Editors note: Yay! Affiliate links in this post! I'm supposed to tell you that I get a tiny portion of the sale when you click on one of the links, go to the Amazon page, and purchase something. It can be anything - this book, a cool smoker or BBQ , or something you need from Amazon anyway. Do you need anything Amazon? You can support this blog by just clicking one of these links. Or using the black Amazon search box on the right side of this page. It doesn't cost you once cent more but helps me with the "cost" of this blog. If you like this blog, or if I've helped you at all in your farming efforts, just make a purchase from Amazon from one of the links, my store, or the black Amazon search box on the right side of this page. Thanks!
5 comments:
Great post. The variety of cookers, regional techniques, sauces, protein preferences makes BBQ a fascinating and nearly endless topic to explore.

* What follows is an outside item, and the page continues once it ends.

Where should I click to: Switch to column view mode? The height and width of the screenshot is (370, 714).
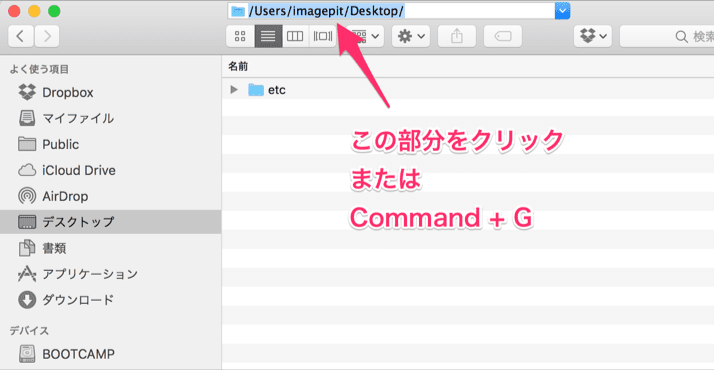[295, 36]
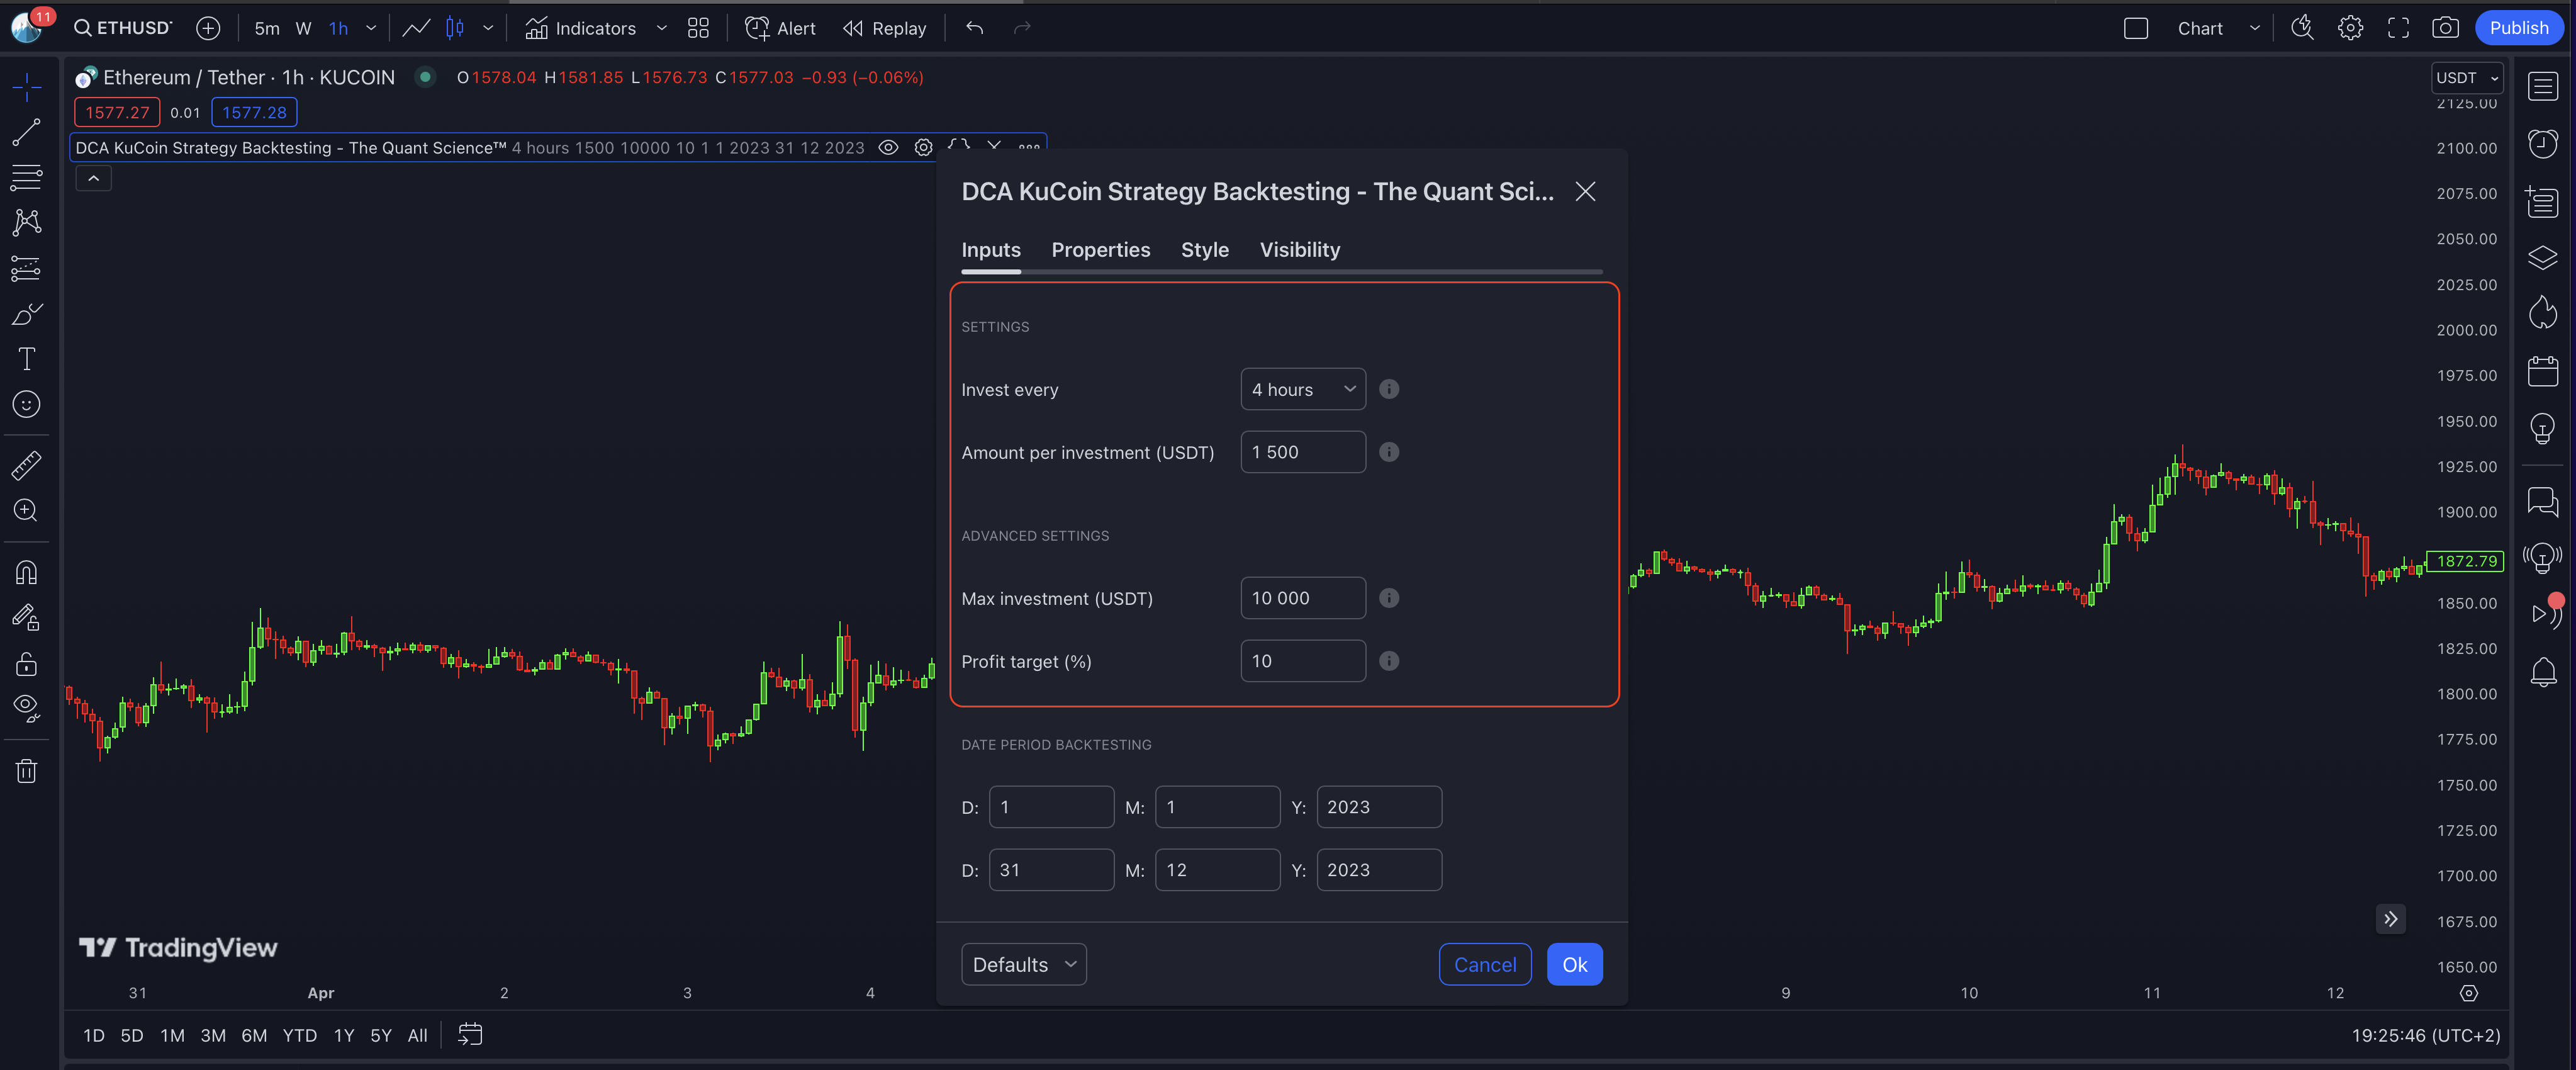
Task: Toggle lock all drawings icon
Action: 26,664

Sounds amazing. We just have a gas grill, which we use all the time in summer so we don't heat up the kitchen (i even bake bread in it). But we fo want to build some kind of smoker. I LOVE smoked fish. I always buy it if i see it. Thx for explaining :)

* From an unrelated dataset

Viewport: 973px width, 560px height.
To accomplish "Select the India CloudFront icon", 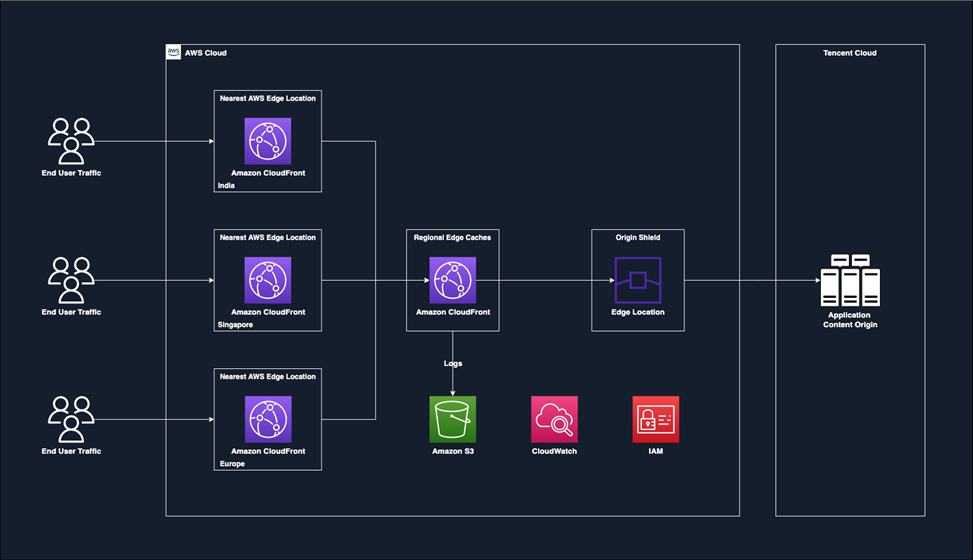I will (267, 141).
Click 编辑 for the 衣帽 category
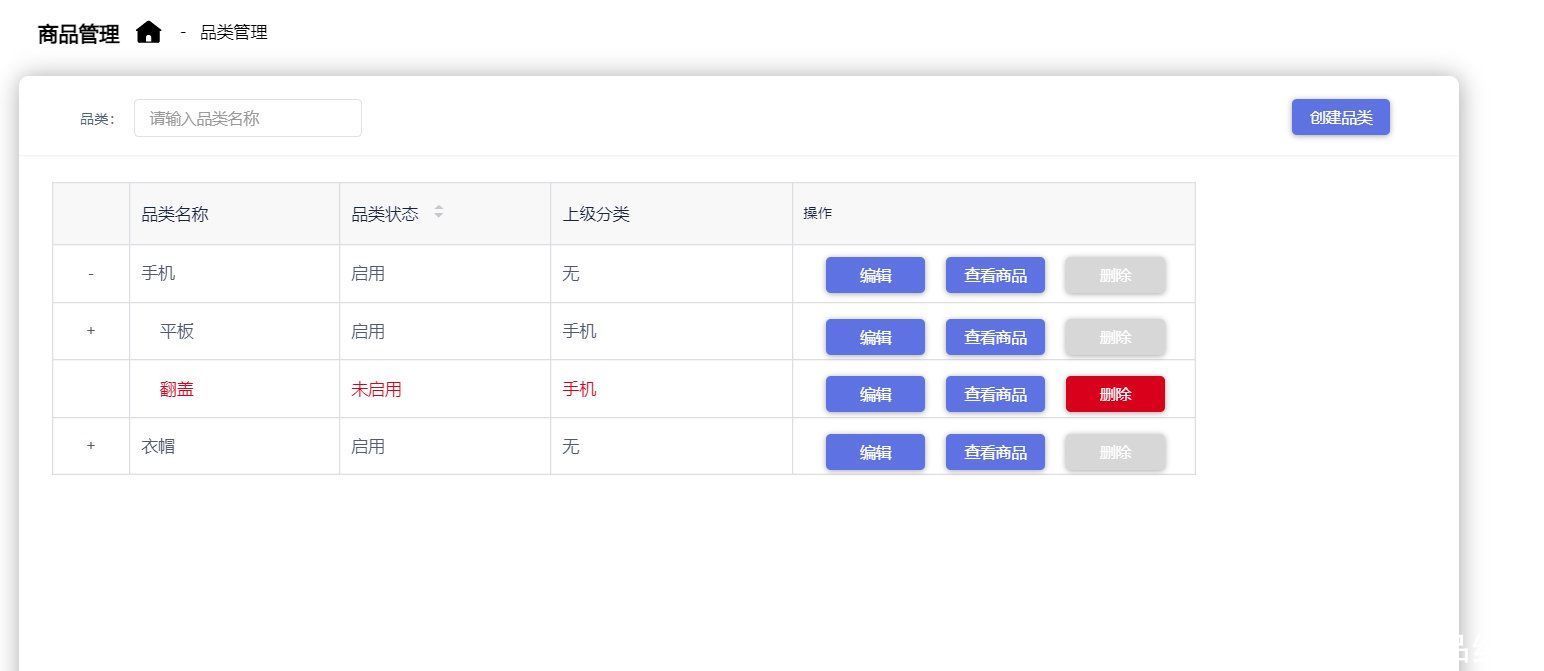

Would you share the cure you use on your bacon? I have tried a couple and HATED them so much I had to give the bacon to the dogs (sacrilege!!!). I am trying to cure without nitrates and may have to give it up....
I've watched movies with jokes about how seriously Americans take their BBQ'ing, but I never understood it fully until I saw this post. While I don't think Aussies are as elaborate in their cooking style, we do take BBQ'ing seriously in a whole different way. It's a national pastime in other words. So much so, nearly every public garden space, has a BBQ or ten, built in.
Aussies are happy with a slice of bread, a sausage with onion rings and sauce. I was raised on the stuff, when it came to BBQ's. The more elaborate cuts were saved for the grown-ups. Only I still prefer the sausages. ;)
Your BBQ meats look very delicious and I'm sure, taste that way too.
Thanks, Chris! and yep... it's very very serious here. even with our multiple grills and the smoker we are pretty much just amateurs. but we like our results - and there is always something to learn. thanks for coming by!